Published April 22, 2008

BUILDING GREEN

Nuts and bolts of green buildings

A perfect orientation is best but architects can also use other means to reduce energy consumption, reports MATTHEW PHAN


IT IS hard to pin down exactly what green architecture entails. Each building is a case study in itself, with specific surroundings, usage patterns, client requirements and weather conditions. One might use a north-south alignment to block off the sun's heat. Another, forced by circumstance to face the rising or setting sun, might use glazing or shades to achieve the same. Light and temperature controls for a residential apartment block differ from those for retail malls or industrial facilities. Still, certain principles run throughout.


Going green: City Square Mall's glass facade uses double-glazed low-emission glass to mitigate excessive heat and glare, plus an automatic sun-screen that will come down in the afternoon and rise back up in the evening

Architects approach a design in two ways - passive and active. 'If you have the passive side right, half the battle is won. Then you actively use technology to manage the things you couldn't solve with the passive approach', says Tang Kok Thye, senior principal architect at ADDP Architects.

Passive refers to elements like site layout, the facing of a building and how it is structured to allow for natural lighting and ventilation. Active refers to add-ons, like special glass to keep out heat and glare, solar panels or green roofing and the building's mechanical and electrical (M&E) guts.

Because air-conditioning is typically the largest user of energy in a building, the biggest energy savings come from temperature control. In a local context, this means figuring out how to stop a building from getting too hot. The right orientation is critical. 'If a building is facing east-west, a lot of money is spent just to make it comfortable to live in', says Mr Tang.

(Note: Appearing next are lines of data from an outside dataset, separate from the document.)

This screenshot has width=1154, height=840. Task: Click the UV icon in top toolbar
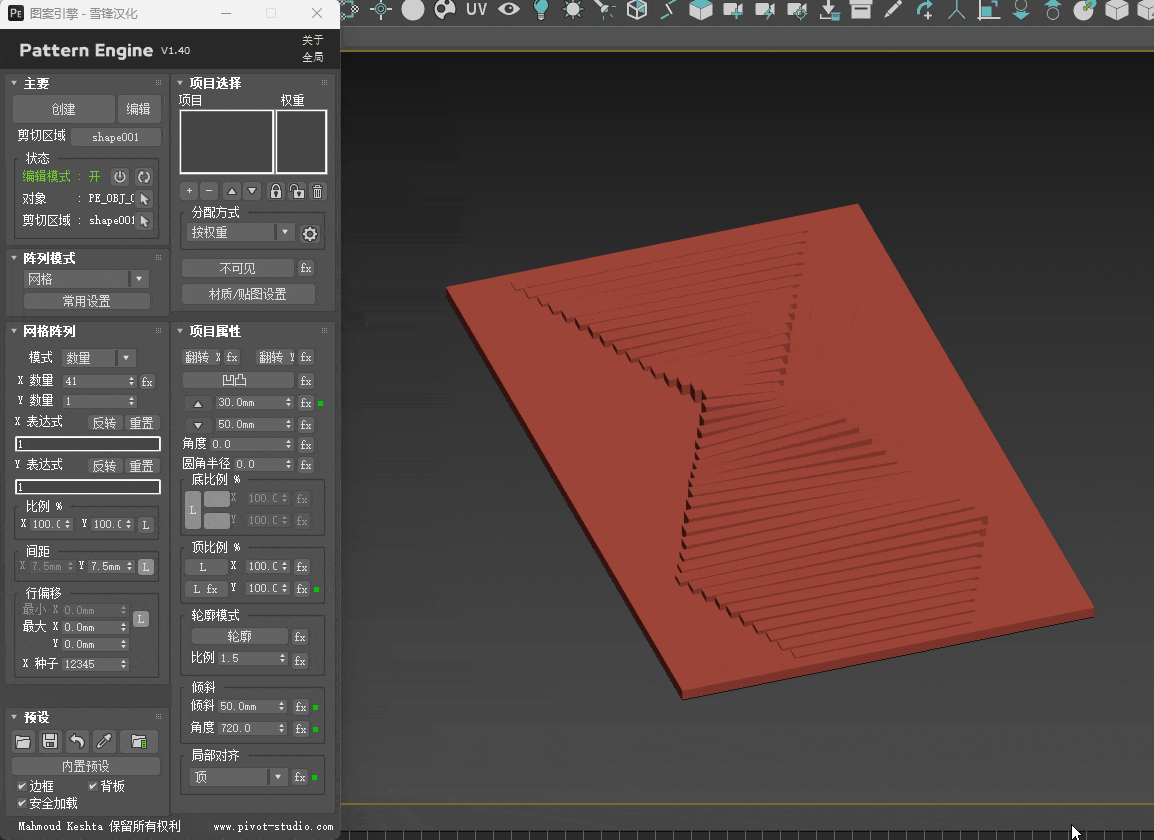click(x=476, y=10)
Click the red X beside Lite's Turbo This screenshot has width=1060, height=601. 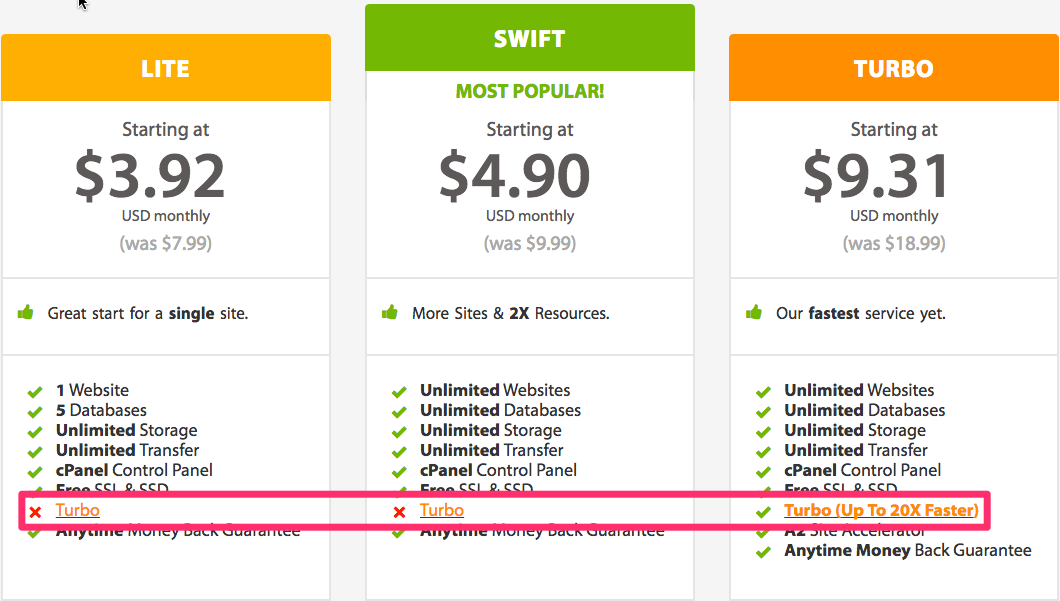[x=35, y=512]
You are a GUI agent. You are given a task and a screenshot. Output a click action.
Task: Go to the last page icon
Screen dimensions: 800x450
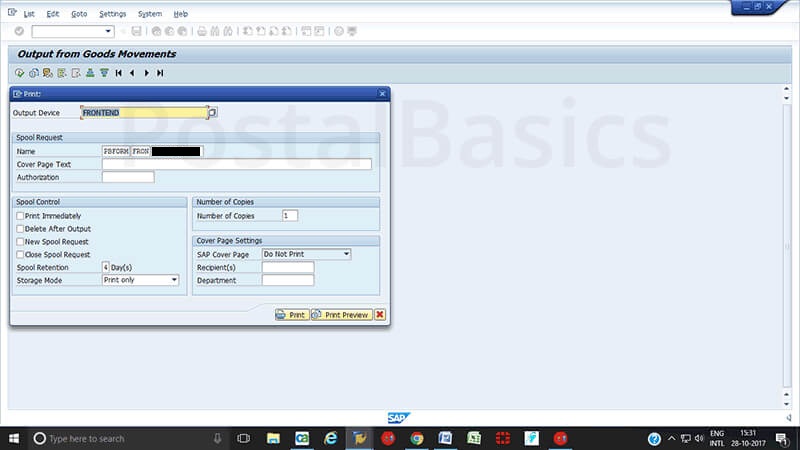[x=160, y=73]
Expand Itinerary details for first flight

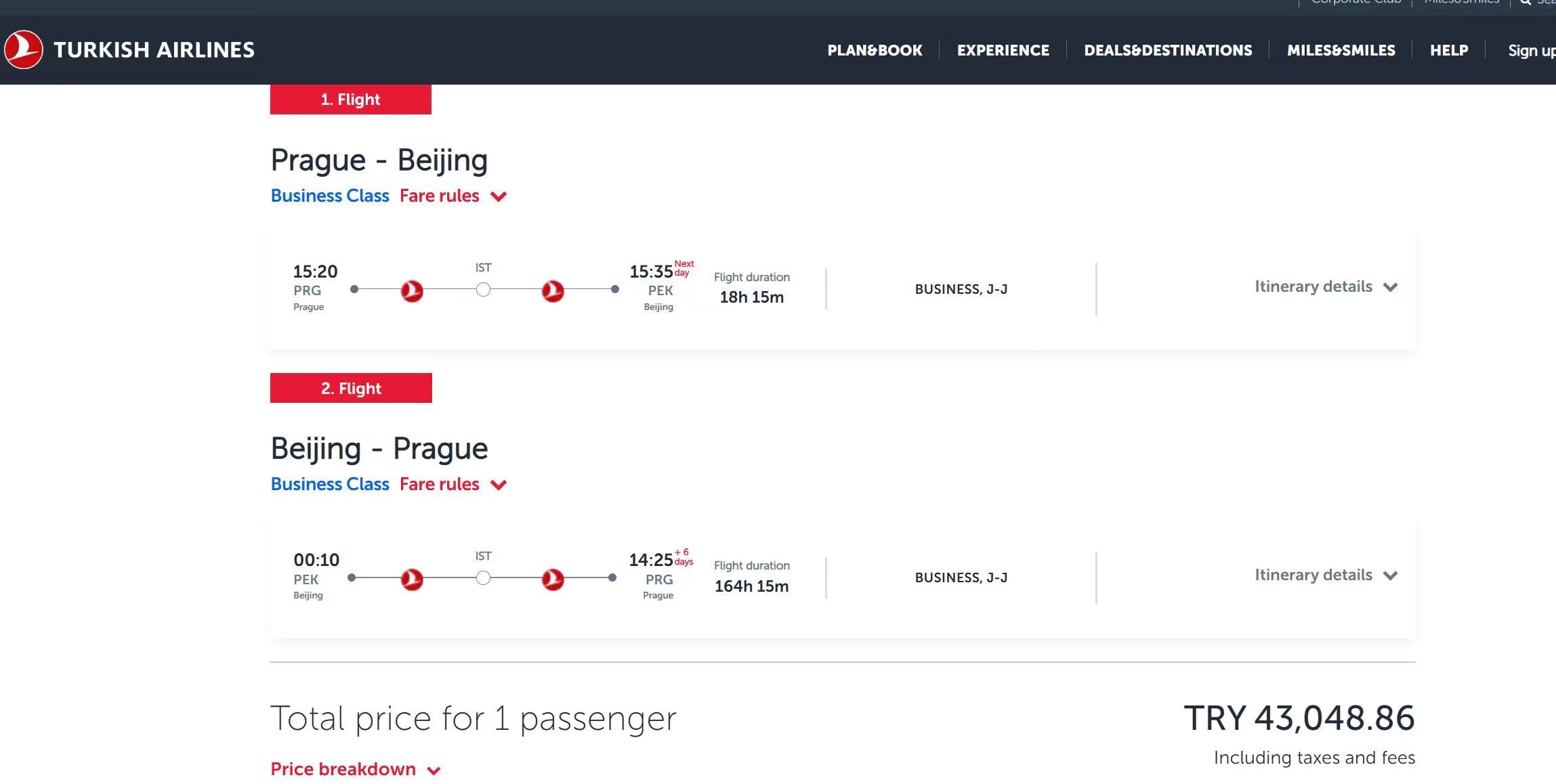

Site layout and surroundings are also important. A building next to the sea or a park is cooler than one standing next to another building that might reflect heat and light.

In the early stages of design, architects often simulate how the sunlight and wind might flow into a structure, using techniques known as Computational Fluid Dynamics.

Sun-path and wind analysis are the most common analyses. A third kind, which examines the amount of energy a building uses under varying conditions and people movements, is far more expensive and rare in Singapore.

But even the more basic analyses, due to cost, are not always done, says Mr Tang. In contrast, architectural firms in the US, where the green building movement is more advanced, often conduct environmental analysis as part of the design process.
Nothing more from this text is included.